16 HOW SUPPLIED/STORAGE AND HANDLING
The white opaque 140 mg capsules marked with "ibr 140 mg" in black ink are available in white HDPE bottles with a child-resistant closure:
90 capsules per bottle: NDC 57962-140-09
120 capsules per bottle: NDC 57962-140-12
Store bottles at room temperature 20°C to 25°C (68°F to 77°F). Excursions are permitted between 15°C and 30°C (59°F to 86°F). Retain in original package until dispensing.
17 PATIENT COUNSELING INFORMATION
Advise the patient to read the FDA-approved patient labeling (Patient Information).
Hemorrhage:
Inform patients of the possibility of bleeding, and to report any signs or symptoms (severe headache, blood in stools or urine, prolonged or uncontrolled bleeding). Inform the patient that IMBRUVICA may need to be interrupted for medical or dental procedures [see Warnings and Precautions (5.1)].
Infections:
Inform patients of the possibility of serious infection, and to report any signs or symptoms (fever, chills, weakness, confusion) suggestive of infection [see Warnings and Precautions (5.2)].
Atrial Fibrillation:
Counsel patients to report any signs of palpitations, lightheadedness, dizziness, fainting, shortness of breath, and chest discomfort [see Warnings and Precautions (5.4)].
Hypertension:
Inform patients that high blood pressure has occurred in patients taking IMBRUVICA, which may require treatment with anti-hypertensive therapy [see Warnings and Precautions (5.5)].
Second primary malignancies:
Inform patients that other malignancies have occurred in patients who have been treated with IMBRUVICA, including skin cancers and other carcinomas [see Warnings and Precautions (5.6)].
Tumor lysis syndrome:
Inform patients of the potential risk of tumor lysis syndrome and report any signs and symptoms associated with this event to their healthcare provider for evaluation [see Warnings and Precautions (5.7)].
Embryo-fetal toxicity:
Advise women of the potential hazard to a fetus and to avoid becoming pregnant during treatment and for 1 month after the last dose of IMBRUVICA [see Warnings and Precautions (5.8)].
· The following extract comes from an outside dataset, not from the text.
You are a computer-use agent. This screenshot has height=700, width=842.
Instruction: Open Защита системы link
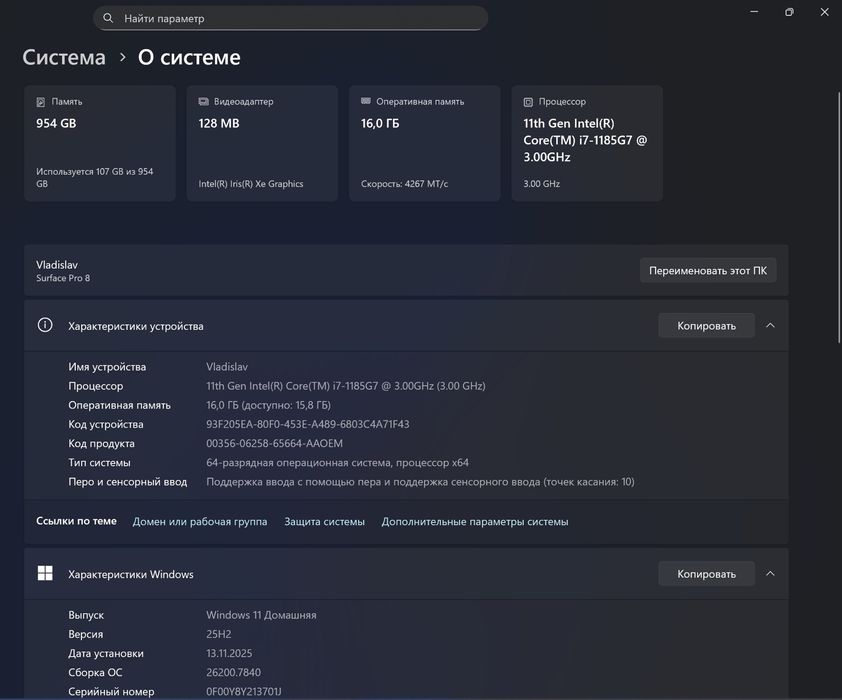pyautogui.click(x=324, y=522)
Inform patients to take IMBRUVICA orally once daily according to their physician's instructions and that the capsules should be swallowed whole with a glass of water without being opened, broken, or chewed at approximately the same time each day [see Dosage and Administration (2.1)].
Advise patients that in the event of a missed daily dose of IMBRUVICA, it should be taken as soon as possible on the same day with a return to the normal schedule the following day. Patients should not take extra capsules to make up the missed dose [see Dosage and Administration (2.6)].
Advise patients of the common side effects associated with IMBRUVICA [see Adverse Reactions (6)]. Direct the patient to a complete list of adverse drug reactions in PATIENT INFORMATION.
Advise patients to inform their health care providers of all concomitant medications, including prescription medicines, over-the-counter drugs, vitamins, and herbal products [see Drug Interactions (7)].
Advise patients that they may experience loose stools or diarrhea, and should contact their doctor if their diarrhea persists. Advise patients to maintain adequate hydration.